**WRITTEN INSTRUCTION:** Output as a JSON list of strings the lines of the listing below, beginning at the line that contains "The height and width of the screenshot is (860, 1223)." and ending with the final line of the listing. Give one string per line and omit blank lines.

··· RECORDS SHOWN ···

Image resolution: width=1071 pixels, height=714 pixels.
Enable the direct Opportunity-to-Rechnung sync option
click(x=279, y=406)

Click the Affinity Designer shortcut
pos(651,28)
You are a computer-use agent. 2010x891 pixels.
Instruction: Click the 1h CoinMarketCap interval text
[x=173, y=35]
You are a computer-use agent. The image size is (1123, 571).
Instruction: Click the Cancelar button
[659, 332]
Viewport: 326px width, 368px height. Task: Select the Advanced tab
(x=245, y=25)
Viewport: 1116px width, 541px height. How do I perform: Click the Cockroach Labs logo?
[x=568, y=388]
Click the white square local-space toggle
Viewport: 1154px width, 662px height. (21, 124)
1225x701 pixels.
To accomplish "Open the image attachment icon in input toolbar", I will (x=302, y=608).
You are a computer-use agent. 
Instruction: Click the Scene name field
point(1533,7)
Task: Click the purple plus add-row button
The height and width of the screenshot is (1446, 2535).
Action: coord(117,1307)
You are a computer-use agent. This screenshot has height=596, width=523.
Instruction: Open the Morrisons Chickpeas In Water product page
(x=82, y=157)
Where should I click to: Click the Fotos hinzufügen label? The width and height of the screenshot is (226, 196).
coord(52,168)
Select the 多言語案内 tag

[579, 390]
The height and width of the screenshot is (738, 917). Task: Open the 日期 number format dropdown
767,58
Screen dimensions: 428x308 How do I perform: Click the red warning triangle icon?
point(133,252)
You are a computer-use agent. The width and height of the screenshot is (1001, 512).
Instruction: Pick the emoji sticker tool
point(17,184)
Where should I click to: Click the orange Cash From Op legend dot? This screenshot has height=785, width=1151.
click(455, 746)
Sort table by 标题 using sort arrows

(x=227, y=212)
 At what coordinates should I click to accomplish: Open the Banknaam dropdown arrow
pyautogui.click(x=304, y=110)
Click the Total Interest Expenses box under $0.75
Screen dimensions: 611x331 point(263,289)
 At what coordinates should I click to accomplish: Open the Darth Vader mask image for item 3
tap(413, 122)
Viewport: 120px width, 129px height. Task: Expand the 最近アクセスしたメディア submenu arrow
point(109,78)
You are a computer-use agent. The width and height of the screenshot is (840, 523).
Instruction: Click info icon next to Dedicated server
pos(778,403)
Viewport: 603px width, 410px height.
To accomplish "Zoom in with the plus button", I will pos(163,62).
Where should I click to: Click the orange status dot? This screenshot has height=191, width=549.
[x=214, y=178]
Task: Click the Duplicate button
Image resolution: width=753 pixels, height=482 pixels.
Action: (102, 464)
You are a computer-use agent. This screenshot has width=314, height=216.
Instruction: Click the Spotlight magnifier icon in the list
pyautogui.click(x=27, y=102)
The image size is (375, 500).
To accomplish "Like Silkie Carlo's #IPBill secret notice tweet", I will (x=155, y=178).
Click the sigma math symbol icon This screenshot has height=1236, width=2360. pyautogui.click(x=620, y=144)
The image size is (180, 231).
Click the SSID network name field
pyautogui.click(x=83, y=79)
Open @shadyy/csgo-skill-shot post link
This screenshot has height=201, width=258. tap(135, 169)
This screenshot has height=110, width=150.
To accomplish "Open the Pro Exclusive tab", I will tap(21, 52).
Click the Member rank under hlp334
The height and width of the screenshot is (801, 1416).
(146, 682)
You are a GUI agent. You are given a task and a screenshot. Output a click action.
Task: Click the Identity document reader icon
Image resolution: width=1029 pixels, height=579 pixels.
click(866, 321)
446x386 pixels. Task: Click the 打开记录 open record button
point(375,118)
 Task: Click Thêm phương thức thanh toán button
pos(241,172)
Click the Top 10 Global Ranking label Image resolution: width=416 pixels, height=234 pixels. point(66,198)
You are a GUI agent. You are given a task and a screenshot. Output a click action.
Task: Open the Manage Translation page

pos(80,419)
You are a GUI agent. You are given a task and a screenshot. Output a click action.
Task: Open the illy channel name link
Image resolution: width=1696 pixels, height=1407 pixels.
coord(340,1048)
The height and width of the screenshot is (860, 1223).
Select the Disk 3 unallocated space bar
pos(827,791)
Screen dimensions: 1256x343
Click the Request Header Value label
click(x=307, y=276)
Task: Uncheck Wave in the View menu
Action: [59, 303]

···

**REPLY TO THE EXERCISE:**
[
  "The height and width of the screenshot is (860, 1223).",
  "Select the Disk 3 unallocated space bar",
  "pos(827,791)",
  "Screen dimensions: 1256x343",
  "Click the Request Header Value label",
  "click(x=307, y=276)",
  "Task: Uncheck Wave in the View menu",
  "Action: [59, 303]"
]